GIVEN ENTRIES
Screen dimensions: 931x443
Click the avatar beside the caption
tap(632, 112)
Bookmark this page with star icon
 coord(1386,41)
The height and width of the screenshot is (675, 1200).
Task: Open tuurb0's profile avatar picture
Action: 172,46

EXERCISE GOAL
Output the full set of entries exactly as they were given.

RESPONSE TO THIS EXERCISE
Screen dimensions: 931x443
Click the avatar beside the caption
tap(632, 112)
Bookmark this page with star icon
 coord(1386,41)
The height and width of the screenshot is (675, 1200).
Task: Open tuurb0's profile avatar picture
Action: 172,46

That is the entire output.